THE TASKS ->
a: In the payments architecture excerpt, can you condense the paragraph beginning "The charge write path" into a short bulleted list that keeps its main facts?
b: According to the payments architecture excerpt, why are the app servers that handle the charge API not a bottleneck? Answer in one to three sentences.
c: Write the next part of the payments architecture excerpt, picking up right after its last sentence.

TEXT BLOCK ->
When a merchant's endpoint comes back online after a multi-hour outage, the retry queue for that merchant may contain millions of pending deliveries that all become eligible at once. Without per-merchant rate limiting on delivery, this creates a thundering herd that overwhelms both the queue workers and the merchant's server. Effective systems maintain per-merchant delivery concurrency limits and back-off curves that don't fully open on reconnect.

Where the real bottleneck is: the ledger, not the app tier

Stack all the constraints together and the architectural picture becomes clear:

Layer	Scaling approach	Bottleneck?	Why / why not
App servers (charge API)	Horizontal — stateless, add nodes	No	Stateless; each request is independent; LB distributes evenly
Rate-limiter store (Redis)	Redis cluster (sharded by key)	Rarely	Redis handles 100k+ ops/s; horizontal sharding distributes key space
Idempotency key store	Durable Redis (or DB) + TTL eviction	Rarely	Reads and writes are single-key lookups; ~100 GB at 24h TTL is feasible
Charge DB primary (ledger)	Vertical first; then partitioning by merchant_id; eventually custom ledger	Yes — the primary bottleneck	Strong-consistency reads + writes; 7 ops/charge × 5,800/s peak = ~40k DB ops/s; cannot freely add read replicas for auth decisions
Webhook queue & workers	Queue (SQS/Kafka) + autoscaled worker fleet	No	Queue absorbs spikes; workers scale independently; failure retries managed by queue
Card network calls	Not controlled — gateway capacity purchased	External dependency	Timeouts and circuit breakers protect the internal system from a slow network

🎯 Interview angle

When asked "how does Stripe scale?", the conceptual answer interviewers look for is: the app tier is trivially scaled horizontally; the hard problem is the DB primary / ledger which must remain consistent and handle all writes. The standard progression is: vertical scaling → connection pooling → merchant-id partitioning → purpose-built ledger (possibly eventually-consistent for aggregation views, with strong consistency only at the authoritative charge table). The idiom "the app tier is not the bottleneck" is a key differentiator in payment system design discussions.

The complete payments architecture

The full payments architecture. The DB primary is the central chokepoint: it must handle strong-consistency reads for authorization and all charge-state writes. Every other tier is stateless and horizontally scalable. Webhooks fan out asynchronously to avoid blocking the charge path.

✅ Separate the write path from the fan-out path

The charge write path (idempotency check → DB write → card network → DB update) must be synchronous and strongly consistent — the caller needs a definitive answer. The fan-out path (webhook delivery, accounting aggregations, analytics) should be asynchronous. Mixing them on the same DB write transaction adds latency and failure surface to the critical path for no benefit.

🧠 Quick check

1. What is the approximate storage requirement for an idempotency key store at 100M charges/day with a 24-hour TTL, assuming ~1 KB per key?

Entries for locating text and elements ->
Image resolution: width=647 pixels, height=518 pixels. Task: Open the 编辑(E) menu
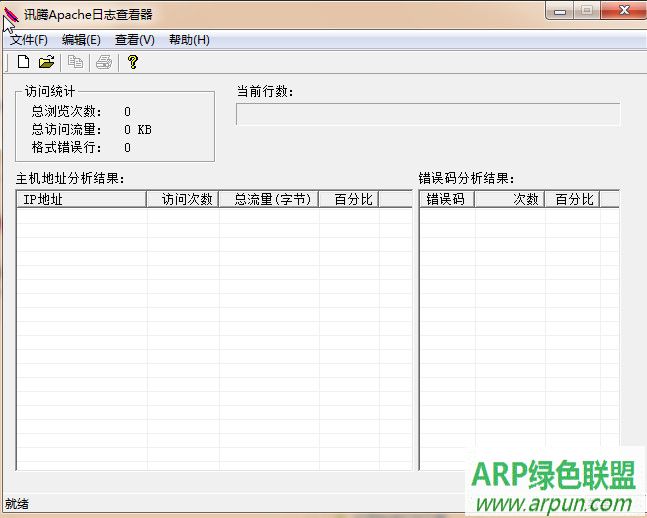(x=81, y=40)
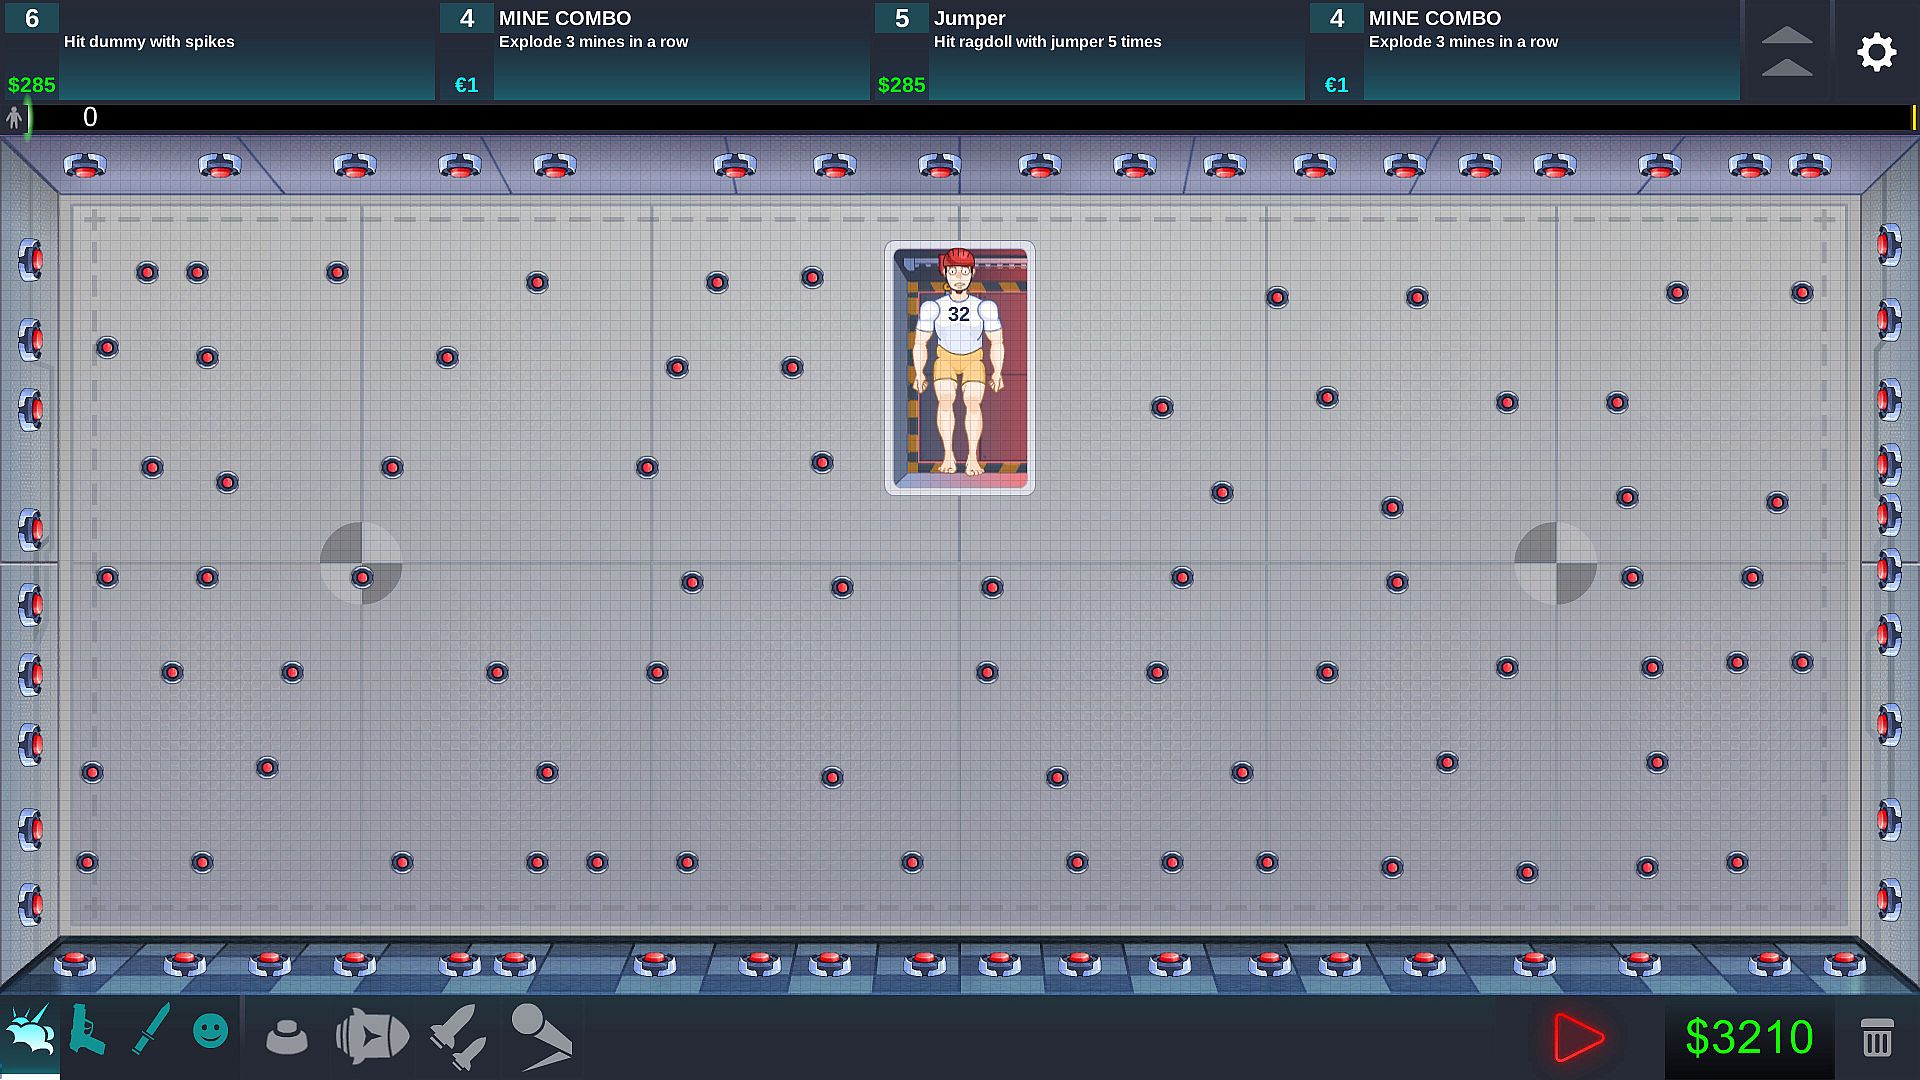Switch to the guns category tab
Viewport: 1920px width, 1080px height.
88,1031
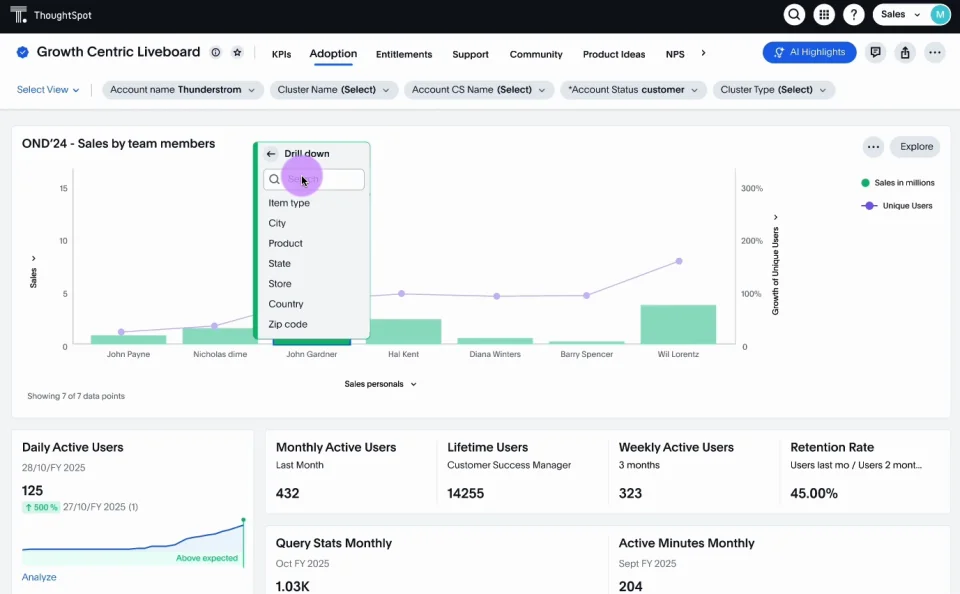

RESULTS IN ORDER ->
a:
- Charge write path: idempotency check → DB write → card network → DB update.
- It must be synchronous and strongly consistent, because the caller needs a definitive answer.
- Fan-out path (webhook delivery, accounting aggregations, analytics) should be asynchronous.
- Putting both in the same DB write transaction adds latency and failure surface to the critical path for no benefit.

b: The app servers are stateless and each request is independent, so they can be scaled horizontally by adding nodes. A load balancer distributes the requests evenly across them.

c:
100M keys × 1 KB = 100 GB. This is entirely feasible on modern Redis with AOF persistence — and it must be durable, not an LRU cache, because an evicted key can allow a duplicate charge.

2. Why must balance reads for authorization decisions go to the DB primary rather than a read replica?

Replication lag — even of milliseconds — is enough to return a balance that has already been fully spent. Any authorization decision made on a stale replica read risks approving a charge the merchant cannot cover. Strong consistency requires reading from the authoritative source: the primary.

3. In a payments system at 100M charges/day, which layer is the primary scaling bottleneck?

App servers are stateless and horizontally scaled trivially. Redis handles 100k+ ops/s and can be sharded. The DB primary must process all charge writes and all strong-consistency reads — at ~7 ops per charge × peak rate, this is ~40k DB ops/s (illustrative). This is the hard constraint that determines the architecture.

4. The concurrent-request rate limiter (layer 2) specifically addresses which failure mode?

A retry storm can produce a 10× load spike even when the per-second request rate looks normal — because many requests are in-flight simultaneously and all get retried together. Capping concurrent in-flight requests per key stops this class of problem without restricting the request rate itself.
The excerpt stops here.